I was not a Tori Spelling fan when she was in 90210. Never watched it. I discovered her one night when I was flipping around and her show So NoTORIous was on VH1. It was an over-the-top fake version of her real life. It was self-deprecating and hilarious. I became a fan, and I love Tori & Dean: Home Sweet Hollywood. Both her books are funny and thoughtful and I highly recommend them. (sTORI telling and Mommywood.)
On the last episode, Tori's very good friends, a couple named Bill and Scout (two men) announce that they are going to adopt. (Cheers, tears of happiness - they are sooooo great with Tori's kids.) On the T&D website there was a little video of Bill and Scout at the adoption agency learning about the process they will have to go through - tons of forms and questionnaires, home visits, career and financial questions, complete biographies, letters of support, medical reports - you name it. They need to know every single thing about your life to determine if you are suitable parents for a child who has no parents at all. There was no indication the process would have been any different for a hetero couple.
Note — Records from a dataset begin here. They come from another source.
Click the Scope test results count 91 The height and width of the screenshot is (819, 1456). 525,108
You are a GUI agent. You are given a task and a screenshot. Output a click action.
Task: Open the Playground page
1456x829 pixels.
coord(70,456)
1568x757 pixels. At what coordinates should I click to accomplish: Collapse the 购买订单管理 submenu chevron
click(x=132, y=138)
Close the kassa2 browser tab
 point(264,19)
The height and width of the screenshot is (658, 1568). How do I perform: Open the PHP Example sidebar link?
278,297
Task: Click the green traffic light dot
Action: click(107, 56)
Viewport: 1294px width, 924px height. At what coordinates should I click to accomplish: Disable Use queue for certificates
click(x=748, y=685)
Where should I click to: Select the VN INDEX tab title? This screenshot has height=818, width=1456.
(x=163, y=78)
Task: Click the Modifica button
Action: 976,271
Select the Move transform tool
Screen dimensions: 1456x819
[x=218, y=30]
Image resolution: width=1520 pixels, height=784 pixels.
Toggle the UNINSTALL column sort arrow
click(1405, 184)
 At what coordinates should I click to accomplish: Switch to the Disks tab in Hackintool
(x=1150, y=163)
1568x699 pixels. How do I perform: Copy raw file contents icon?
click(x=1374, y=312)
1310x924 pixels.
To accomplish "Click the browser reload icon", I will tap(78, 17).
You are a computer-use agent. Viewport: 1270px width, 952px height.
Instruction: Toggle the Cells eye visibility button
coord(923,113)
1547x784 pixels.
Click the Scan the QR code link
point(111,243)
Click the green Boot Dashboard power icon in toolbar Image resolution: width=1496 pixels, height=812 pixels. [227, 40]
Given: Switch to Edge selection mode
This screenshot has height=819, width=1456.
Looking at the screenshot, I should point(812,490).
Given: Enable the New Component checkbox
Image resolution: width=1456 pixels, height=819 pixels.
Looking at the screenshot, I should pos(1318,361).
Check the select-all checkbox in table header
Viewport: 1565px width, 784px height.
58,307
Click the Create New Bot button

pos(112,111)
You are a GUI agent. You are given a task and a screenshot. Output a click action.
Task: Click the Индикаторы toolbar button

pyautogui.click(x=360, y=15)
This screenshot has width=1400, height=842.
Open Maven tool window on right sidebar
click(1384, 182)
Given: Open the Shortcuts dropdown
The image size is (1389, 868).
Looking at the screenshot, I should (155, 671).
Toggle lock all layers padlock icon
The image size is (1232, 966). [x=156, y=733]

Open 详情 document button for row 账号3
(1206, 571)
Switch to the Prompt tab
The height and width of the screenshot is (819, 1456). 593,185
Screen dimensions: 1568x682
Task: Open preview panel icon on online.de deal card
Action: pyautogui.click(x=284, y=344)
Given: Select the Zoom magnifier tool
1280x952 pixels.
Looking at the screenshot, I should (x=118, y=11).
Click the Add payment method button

This got me wondering - why is the adoption process so intense and difficult, when any moron can go out and have a child and society doesn't care unless they nearly kill them? I mean, when horrible people - who should not have had children - neglect or abuse them to the point where the children are removed by Social Services, the goal is always to return the children to the horrible parents at the first sign of stability. But when perfectly normal people want to care for the children no one else wants they have to prove they are perfect. This makes no sense. I think that if the process was not so egregious (and expensive) a lot more people would consider adoption. Nobody's perfect, so aren't less-than-perfect adoptive parents better than no parents?